An diesen Unfalltod erinnert seit Mittwoch ein übermannshohes weißes Kreuz. Als es von Mitarbeitern des Kreisbauhofs festgeklopft wird, sind Landrat Manfred Müller und die Angehörigen des Unfallopfer dabei. Die unübersehbaren Holzkreuze werden seit 2006 an den Orten tödlicher Unfälle aufgestellt. Trotzdem sei es kein alltäglicher Termin, sagt Landrat Müller. Er habe vor Jahrzehnten ein geliebtes Familienmitglied verloren und wissen, wie schwer es fällt, an den Ort der Tragödie zu kommen.
Die Tochter kämpft mit den Tränen
Tochter Regina Glarmin hat eine kleine Rede vorbereitet. Sie kämpft mit den Tränen, als sie die ebenso knappen wie eindringlichen Zeilen verliest. „Mein Vater war ein sehr guter Motorradfahrer", sagt sie. Doch selbst bestes Handeln habe ihn nicht schützen können.
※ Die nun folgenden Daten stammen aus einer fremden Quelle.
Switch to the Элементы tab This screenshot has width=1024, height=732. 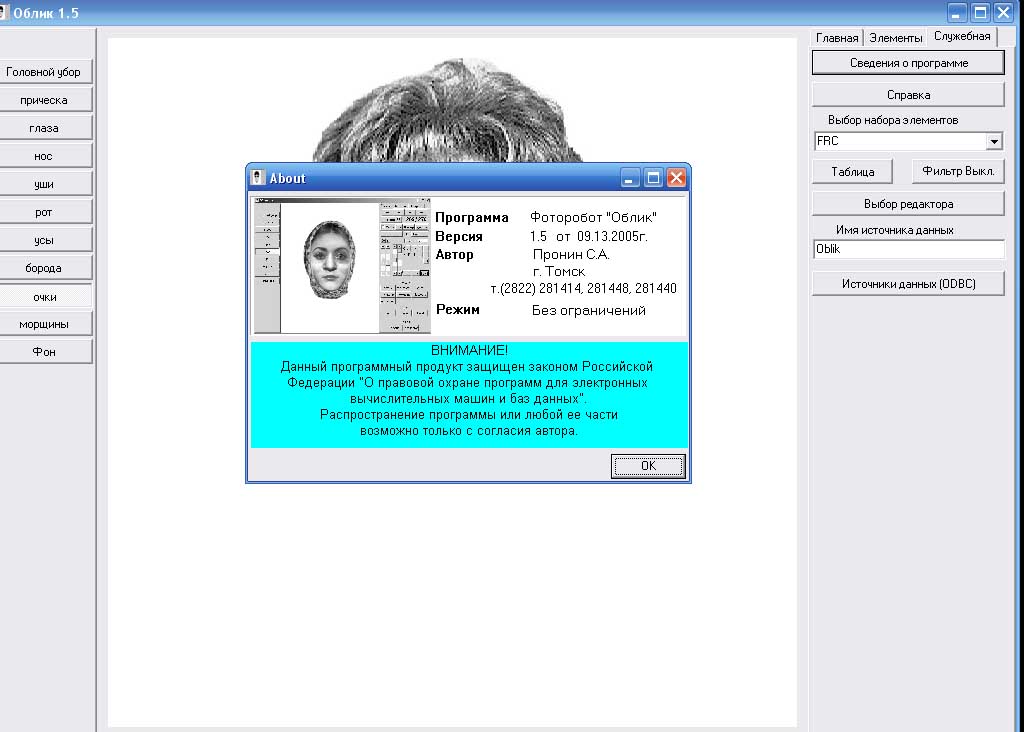coord(895,38)
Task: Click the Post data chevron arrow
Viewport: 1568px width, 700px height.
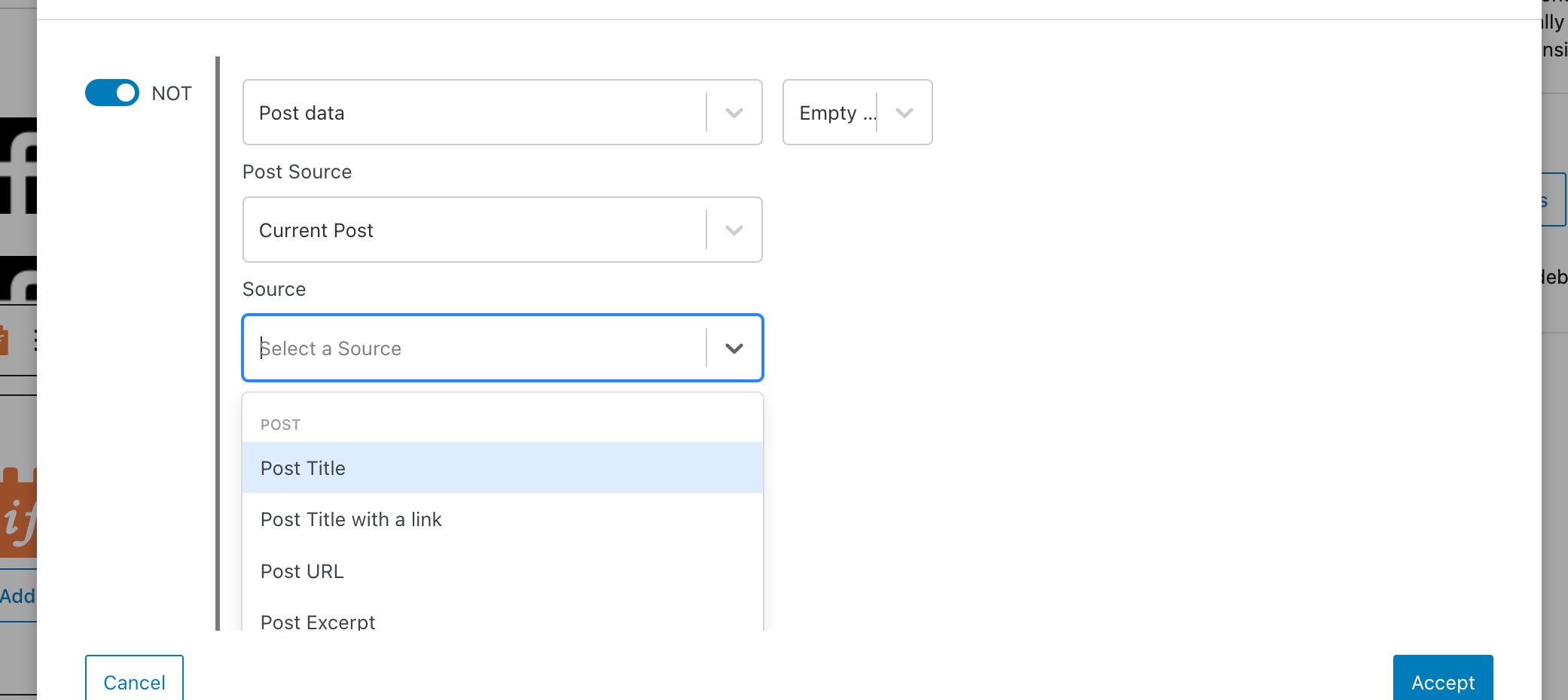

„Unbegreiflich", was geschehen sei. Das Kreuz bedeute ihr sehr viel als Zeichen der Mahnung und als Warnung. Es rufe dazu auf, besser aufeinander zu achten. Das große Kreuz ergänzt ein kleineres, es steht auf der anderen Straßenseite und wird von der Familie gepflegt. Natalia Lang stellt dort immer wieder Blumen und Kerzen auf.
Kreuz als Mahnmal
Landrat Müller will das Kreuz als Mahnmal verstanden wissen. Man wolle damit daran erinnern, dass das eigene Verhalten im Straßenverkehrt immer gefährlich sein kann. Jeder habe deshalb die Pflicht, auf Sicherheit bedacht zu sein. „Defensives Fahren ist eine menschliche Pflicht", sagt Müller. Zudem sei nicht nur mit Fehlern anderer Verkehrsteilnehmer zu rechnen. Man müsse immer daran denken, dass eigene Fehler tödlich für andere sein können. Zwar werde die passive Sicherheit etwa durch Airbags und ABS immer weiter verbessert. Doch die schwächeren Verkehrsteilnehmer hätten keine Knautschzone.
Bei allem Stress: „Man sollte auch unter Druck nie vergessen, dass man Verantwortung für sich und andere trägt."Die Kreuze seien Teil der Kampagne „Sicherheit auf Landstraßen", erklärt Müller. Die Unfälle, die dort passieren, seien häufig auf Unachtsamkeiten oder unangepasste Geschwindigkeit zurückzuführen. „Hier war es eine Vorfahrtsmissachtung." Auch das sei typisch für diese Art von Landstraßenunfall.
Die Kreuze werden im Abstand von mehreren Jahren nur mit Zustimmung der Familien aufgestellt. Auch die örtlichen Gegebenheiten müssten passen, die Behörden müssen einverstanden sein. Deshalb wird nicht an jeden tödlichen Unfall im Kreis Paderborn erinnert. Hätte Vitali Lang überlebt, wäre er heute Großvater.
INFORMATION
Hier stehen die Kreuze
In den nächsten Tagen werden noch sieben weitere weiße Kreuze im Kreis Paderborn aufgestellt. Die Standorte markieren tödliche Unfälle bei Haaren (L 754), Westenholz (L 586/K 40), Henglarn (K 20). Salzkotten (K 37), Paderborn (Nixdorf-Ring), Büren-Harth (L637) und Büren-Siddinghausen (L637). In den vergangenen Jahren wurden bereits zwölf Kreuze aufgestellt.
Die Kreuze werden von Schülern bei der Stiftung Bildung Handwerk West West in Paderborn angefertigt, die sich dort auf eine Berufsausbildung vorbereiten.
Weil nach einiger Zeit ein Gewöhnungseffekt eintritt, werden die Kreuze entfernt, sollte nach einigen Jahren die Standsicherheit nicht mehr gegeben sein.